**Items listed in a dataset**
+-------+

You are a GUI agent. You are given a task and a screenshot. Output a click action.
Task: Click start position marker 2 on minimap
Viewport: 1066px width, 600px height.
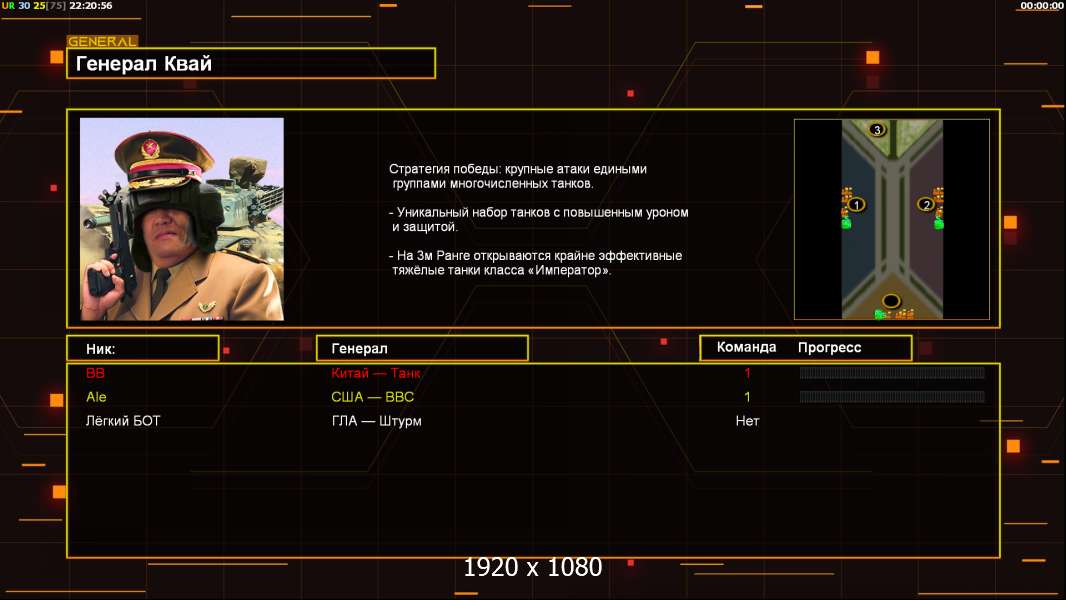[x=926, y=205]
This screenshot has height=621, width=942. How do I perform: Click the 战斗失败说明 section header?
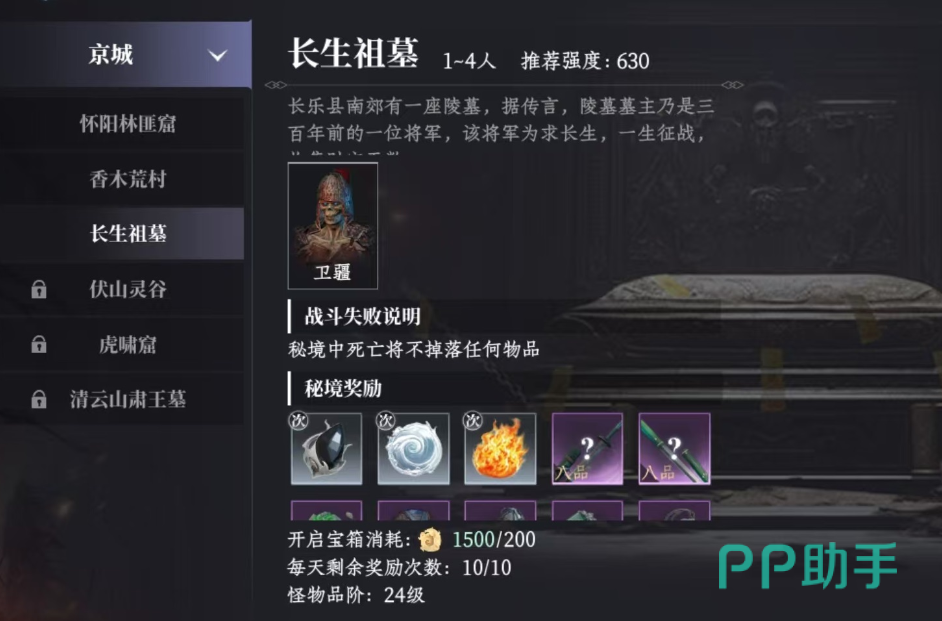362,317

+-------+

**Your instructions**
Could all the data above be given again exactly, leaving out its images?

**Answer to this exercise**
You are a GUI agent. You are given a task and a screenshot. Output a click action.
Task: Click start position marker 2 on minimap
Viewport: 1066px width, 600px height.
[x=926, y=205]
This screenshot has height=621, width=942. How do I perform: Click the 战斗失败说明 section header?
362,317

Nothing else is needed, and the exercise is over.